**DOCUMENT EXCERPT:**

- Universal Health Services’ profit halved in the second quarter compared to the same time last year amid a punishing operational environment, with operational expenses ticking up across every line item of its financial statement.
- Net income attributable to UHS was $164 million, compared to $325 million in the second quarter of 2021. That’s despite revenue rising on a year-over-year basis to $3.3 billion from to $3.2 billion.
- However, the health system — which warned investors it was experiencing a significant shortfall in operational results in June — still performed better than analysts expected, beating Wall Street expectations for earnings and revenue. Peers Tenet and HCA have also reported notable year-over-year earnings drops in the quarter.
UHS is one of the largest operators in the U.S., with 28 acute care hospitals and hundreds of behavioral health, outpatient and ambulatory facilities, along with a physician network and insurance offering.
The system’s acute hospitals saw a significant decline in COVID-19 patients in the second quarter compared to the same time last year. That drop wasn’t offset by a corresponding increase in non-COVID-19 utilization, UHS said, “resulting in significant shortfalls in revenues and earnings as compared to our original forecasts.”
Though the decreased volumes have helped alleviate the system’s staffing shortages and resulting costs, recovery from labor pressures is occurring at a “somewhat slower pace than expected,” the system said in a Monday release on the quarter.
The nationwide shortage of nurses and other staff has been a significant operating issue for UHS and its peers. Labor scarcity is straining resources, leading systems to pivot to more expensive temporary labor, or increase wages and benefits to retain existing workers.
In some cases, it’s also impacting patient care.

[Source records]
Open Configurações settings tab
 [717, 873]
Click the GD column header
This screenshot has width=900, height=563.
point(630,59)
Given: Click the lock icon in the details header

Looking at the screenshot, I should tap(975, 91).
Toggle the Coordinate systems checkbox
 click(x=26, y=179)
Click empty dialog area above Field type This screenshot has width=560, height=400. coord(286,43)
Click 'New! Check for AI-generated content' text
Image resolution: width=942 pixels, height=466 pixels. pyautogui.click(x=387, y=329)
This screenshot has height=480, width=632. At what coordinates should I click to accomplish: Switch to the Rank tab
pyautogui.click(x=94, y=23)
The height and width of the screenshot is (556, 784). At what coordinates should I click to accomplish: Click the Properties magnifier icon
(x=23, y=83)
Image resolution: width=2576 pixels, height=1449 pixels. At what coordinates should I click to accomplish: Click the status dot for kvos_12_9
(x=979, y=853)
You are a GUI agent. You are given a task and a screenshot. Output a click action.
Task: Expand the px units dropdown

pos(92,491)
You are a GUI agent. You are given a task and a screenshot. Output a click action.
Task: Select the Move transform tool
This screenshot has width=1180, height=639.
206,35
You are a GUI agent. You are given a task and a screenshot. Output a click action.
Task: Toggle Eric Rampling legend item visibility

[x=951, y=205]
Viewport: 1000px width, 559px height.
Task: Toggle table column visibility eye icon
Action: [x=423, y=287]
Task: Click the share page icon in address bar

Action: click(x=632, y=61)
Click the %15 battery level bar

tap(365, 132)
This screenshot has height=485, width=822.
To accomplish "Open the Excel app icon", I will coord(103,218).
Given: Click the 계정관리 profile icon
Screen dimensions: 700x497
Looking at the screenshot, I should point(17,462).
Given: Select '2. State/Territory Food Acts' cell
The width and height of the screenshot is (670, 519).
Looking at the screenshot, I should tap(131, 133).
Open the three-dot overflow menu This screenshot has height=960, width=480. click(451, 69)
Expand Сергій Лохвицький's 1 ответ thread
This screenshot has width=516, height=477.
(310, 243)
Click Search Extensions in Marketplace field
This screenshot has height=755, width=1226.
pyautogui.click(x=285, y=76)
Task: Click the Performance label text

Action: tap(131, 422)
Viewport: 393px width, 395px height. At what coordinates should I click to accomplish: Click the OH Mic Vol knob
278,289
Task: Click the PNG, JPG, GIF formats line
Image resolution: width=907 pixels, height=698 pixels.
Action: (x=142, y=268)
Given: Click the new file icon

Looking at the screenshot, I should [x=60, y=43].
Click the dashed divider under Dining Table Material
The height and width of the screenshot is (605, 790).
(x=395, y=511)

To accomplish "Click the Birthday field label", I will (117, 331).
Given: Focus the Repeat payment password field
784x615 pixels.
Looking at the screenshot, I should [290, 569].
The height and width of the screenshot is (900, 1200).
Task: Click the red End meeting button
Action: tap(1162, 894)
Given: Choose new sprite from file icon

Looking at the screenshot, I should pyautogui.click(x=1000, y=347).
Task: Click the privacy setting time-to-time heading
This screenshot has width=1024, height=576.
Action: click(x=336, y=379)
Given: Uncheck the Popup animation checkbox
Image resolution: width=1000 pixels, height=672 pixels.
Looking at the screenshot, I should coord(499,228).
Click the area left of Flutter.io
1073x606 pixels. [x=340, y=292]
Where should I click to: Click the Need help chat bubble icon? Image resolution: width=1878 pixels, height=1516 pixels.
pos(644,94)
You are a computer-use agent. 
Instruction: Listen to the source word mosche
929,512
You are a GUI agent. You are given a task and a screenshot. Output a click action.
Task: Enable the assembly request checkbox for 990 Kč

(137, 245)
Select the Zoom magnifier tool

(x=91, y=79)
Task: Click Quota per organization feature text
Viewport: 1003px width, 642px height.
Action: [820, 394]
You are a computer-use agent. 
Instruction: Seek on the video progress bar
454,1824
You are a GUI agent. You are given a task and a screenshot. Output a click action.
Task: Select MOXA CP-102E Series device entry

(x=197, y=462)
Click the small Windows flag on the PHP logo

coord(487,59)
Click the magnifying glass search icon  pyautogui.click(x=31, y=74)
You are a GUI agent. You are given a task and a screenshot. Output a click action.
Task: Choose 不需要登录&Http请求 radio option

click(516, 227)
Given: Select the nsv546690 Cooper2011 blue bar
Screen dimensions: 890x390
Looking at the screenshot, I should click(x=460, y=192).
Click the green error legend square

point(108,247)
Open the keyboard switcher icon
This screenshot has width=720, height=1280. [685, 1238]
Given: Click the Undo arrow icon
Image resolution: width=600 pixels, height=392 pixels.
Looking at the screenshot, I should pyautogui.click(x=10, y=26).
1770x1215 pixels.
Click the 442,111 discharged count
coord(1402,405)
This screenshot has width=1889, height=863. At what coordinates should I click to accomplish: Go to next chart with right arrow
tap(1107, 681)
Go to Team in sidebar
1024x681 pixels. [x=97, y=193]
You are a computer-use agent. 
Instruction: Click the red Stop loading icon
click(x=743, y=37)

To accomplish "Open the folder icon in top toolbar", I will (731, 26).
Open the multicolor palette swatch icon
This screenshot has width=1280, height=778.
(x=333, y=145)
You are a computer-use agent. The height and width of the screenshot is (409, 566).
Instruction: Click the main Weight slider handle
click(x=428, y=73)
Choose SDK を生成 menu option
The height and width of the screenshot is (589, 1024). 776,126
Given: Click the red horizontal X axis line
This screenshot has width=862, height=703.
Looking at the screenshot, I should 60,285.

**ACTIONS TO TAKE:**
- 1) Using the article on Universal Health Services' second-quarter results, decide whether each statement agrees with it. Answer yes or no and quote the words that decide it.
(a) Net income attributable to UHS in the second quarter was $164 million.
(b) UHS fell short of Wall Street expectations for revenue.
(c) UHS operates 28 acute care hospitals.
- 2) Extend the article on Universal Health Services' second-quarter results, picking up after its last sentence.

**ANSWERS BELOW:**
- 1)
(a) Yes: "Net income attributable to UHS was $164 million"
(b) No: "beating Wall Street expectations for earnings and revenue"
(c) Yes: "with 28 acute care hospitals"

- 2)
“At certain facilities, particularly within our behavioral health care segment, we have been unable to fill all vacant positions and, consequently, have been required to limit patient volumes,” UHS said.
The operator has been affected more heavily by labor pressures than some of its competitors. In the second quarter, HCA’s expenses for salaries and benefits rose just 6% while Tenet’s fell 7% on a year-over-year basis. By comparison, UHS saw its salaries, wages and benefits costs rise 14%.
UHS expects these factors to continue having an unfavorable impact on its operations for the remainder of 2022.
In June, the system slashed its financial forecast for the year after grim operations in April and May, following similar moves from HCA and CHS. The new outlook assumes that staffing vacancies and the corresponding premium labor costs will continue to decline sequentially in the back half of the year, and that non-COVID-19 volumes will improve, though at a slower pace than previously thought.
The system reiterated that it plans to continue staff recruitment and retention efforts to boost operations, along with an aggressive stance on contract negotiations with its managed care payers to get a better deal on payment for services rendered.